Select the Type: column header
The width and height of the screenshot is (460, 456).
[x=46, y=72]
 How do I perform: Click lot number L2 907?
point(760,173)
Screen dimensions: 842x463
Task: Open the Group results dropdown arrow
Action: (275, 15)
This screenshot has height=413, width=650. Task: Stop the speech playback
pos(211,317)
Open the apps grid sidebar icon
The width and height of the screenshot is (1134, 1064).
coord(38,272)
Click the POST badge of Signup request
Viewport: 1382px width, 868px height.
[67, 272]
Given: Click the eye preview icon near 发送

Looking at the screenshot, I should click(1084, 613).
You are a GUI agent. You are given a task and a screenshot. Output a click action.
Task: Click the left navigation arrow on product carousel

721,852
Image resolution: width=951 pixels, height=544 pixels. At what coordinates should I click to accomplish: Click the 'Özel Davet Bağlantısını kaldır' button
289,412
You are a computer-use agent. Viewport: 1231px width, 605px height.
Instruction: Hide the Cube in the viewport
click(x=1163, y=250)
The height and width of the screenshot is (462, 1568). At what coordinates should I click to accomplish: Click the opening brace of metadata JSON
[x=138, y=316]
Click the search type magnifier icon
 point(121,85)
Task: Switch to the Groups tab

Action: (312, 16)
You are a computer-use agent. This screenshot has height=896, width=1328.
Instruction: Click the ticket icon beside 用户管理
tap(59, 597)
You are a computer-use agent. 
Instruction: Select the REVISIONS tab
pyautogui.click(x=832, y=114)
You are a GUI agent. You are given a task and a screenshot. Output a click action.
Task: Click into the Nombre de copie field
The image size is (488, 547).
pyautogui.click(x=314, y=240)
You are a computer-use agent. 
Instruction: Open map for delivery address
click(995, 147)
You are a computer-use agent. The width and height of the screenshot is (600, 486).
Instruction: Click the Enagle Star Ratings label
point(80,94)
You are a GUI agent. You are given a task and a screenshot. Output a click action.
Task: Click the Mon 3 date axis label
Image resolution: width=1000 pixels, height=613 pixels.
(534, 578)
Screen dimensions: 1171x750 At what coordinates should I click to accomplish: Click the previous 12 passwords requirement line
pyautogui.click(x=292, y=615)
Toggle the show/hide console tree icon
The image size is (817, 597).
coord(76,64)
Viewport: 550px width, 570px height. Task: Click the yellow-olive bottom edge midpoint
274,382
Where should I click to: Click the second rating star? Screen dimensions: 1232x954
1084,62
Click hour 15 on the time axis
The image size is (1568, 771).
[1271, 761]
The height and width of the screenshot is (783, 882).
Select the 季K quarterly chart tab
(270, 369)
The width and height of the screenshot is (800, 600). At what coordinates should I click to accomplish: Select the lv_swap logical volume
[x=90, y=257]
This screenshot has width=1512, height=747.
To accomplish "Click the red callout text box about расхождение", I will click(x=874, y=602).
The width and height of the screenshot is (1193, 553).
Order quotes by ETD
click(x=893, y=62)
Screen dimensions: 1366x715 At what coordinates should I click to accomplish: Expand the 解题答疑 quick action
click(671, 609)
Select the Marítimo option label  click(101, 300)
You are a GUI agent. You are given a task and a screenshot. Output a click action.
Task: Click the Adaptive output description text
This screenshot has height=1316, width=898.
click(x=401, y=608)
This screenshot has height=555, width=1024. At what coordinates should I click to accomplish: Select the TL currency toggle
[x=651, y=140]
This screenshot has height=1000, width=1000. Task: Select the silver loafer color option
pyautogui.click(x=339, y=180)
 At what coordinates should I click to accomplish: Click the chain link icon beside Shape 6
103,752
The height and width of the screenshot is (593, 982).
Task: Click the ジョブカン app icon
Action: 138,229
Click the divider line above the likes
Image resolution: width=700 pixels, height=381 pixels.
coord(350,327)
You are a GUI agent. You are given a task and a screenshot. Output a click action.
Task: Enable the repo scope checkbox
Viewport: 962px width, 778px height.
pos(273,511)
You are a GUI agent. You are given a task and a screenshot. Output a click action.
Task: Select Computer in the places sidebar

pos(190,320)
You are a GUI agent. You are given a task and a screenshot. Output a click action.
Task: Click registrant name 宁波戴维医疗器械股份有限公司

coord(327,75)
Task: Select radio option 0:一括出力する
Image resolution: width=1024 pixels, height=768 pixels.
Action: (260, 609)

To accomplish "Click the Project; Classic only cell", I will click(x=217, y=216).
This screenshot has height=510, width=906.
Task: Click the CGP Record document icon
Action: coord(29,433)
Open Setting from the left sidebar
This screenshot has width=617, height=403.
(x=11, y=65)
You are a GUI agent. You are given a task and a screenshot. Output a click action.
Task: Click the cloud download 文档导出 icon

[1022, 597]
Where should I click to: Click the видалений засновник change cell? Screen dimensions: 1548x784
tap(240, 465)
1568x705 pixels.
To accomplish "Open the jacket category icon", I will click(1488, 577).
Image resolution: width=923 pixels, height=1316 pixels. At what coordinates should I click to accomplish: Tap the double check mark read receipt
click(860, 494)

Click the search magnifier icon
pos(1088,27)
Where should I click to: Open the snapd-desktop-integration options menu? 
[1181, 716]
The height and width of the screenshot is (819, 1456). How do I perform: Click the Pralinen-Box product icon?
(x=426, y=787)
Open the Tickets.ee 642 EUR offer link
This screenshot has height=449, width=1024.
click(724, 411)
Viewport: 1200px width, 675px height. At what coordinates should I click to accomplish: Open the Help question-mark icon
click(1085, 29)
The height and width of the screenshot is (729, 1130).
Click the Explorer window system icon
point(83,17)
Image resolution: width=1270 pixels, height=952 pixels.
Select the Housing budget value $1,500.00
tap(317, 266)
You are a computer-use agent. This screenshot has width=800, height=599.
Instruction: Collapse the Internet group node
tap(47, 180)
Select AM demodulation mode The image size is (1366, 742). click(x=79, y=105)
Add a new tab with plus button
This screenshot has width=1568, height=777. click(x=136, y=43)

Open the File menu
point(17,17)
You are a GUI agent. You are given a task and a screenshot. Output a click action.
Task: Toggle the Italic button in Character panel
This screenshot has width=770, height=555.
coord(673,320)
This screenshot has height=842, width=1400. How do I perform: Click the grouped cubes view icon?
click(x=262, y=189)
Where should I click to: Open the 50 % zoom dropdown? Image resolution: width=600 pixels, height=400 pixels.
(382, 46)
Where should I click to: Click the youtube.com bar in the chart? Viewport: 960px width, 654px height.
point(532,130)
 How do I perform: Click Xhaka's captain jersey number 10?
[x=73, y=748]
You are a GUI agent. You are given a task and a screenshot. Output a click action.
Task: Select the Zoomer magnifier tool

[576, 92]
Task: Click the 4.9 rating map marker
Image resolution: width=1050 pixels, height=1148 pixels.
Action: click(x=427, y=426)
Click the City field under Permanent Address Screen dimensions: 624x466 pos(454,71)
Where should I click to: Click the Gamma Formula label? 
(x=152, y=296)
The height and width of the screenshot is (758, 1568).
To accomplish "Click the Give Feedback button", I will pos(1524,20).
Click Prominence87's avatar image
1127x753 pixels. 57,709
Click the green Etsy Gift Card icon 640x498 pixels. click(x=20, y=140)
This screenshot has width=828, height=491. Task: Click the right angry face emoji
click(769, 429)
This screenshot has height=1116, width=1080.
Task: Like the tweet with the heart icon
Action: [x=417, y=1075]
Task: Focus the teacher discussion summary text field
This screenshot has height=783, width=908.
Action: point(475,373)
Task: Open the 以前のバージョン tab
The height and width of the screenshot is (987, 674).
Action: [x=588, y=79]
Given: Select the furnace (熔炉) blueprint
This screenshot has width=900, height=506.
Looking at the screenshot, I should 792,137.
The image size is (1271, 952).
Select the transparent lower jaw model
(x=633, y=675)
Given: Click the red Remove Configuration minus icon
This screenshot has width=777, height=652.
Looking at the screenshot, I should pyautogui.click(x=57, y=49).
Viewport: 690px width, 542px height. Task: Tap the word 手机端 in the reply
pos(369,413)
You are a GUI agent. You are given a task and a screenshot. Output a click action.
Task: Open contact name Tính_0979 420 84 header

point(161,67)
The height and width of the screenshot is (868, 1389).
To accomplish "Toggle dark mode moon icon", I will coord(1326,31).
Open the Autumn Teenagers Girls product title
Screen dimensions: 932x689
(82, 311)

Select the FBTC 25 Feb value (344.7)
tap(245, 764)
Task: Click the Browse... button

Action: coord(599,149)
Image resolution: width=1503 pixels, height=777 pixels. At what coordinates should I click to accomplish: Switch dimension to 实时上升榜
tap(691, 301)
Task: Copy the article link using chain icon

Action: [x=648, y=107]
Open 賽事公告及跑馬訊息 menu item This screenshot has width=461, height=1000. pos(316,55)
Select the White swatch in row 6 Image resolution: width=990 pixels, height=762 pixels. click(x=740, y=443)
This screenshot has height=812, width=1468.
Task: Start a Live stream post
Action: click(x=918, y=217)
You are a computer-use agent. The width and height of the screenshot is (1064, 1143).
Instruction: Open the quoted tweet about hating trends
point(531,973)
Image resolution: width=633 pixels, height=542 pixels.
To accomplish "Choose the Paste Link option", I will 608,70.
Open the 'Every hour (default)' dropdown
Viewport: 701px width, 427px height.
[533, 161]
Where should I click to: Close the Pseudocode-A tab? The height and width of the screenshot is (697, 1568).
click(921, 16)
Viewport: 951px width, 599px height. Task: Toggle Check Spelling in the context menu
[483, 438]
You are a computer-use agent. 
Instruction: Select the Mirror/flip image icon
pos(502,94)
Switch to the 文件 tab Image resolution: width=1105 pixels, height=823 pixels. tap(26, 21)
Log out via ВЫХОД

INSTRUCTIONS FOR THE TASK: Pull every line containing the word "axis" out of the material and copy it.

RESPONSE AREA:
Task: Click the Mon 3 date axis label
Click hour 15 on the time axis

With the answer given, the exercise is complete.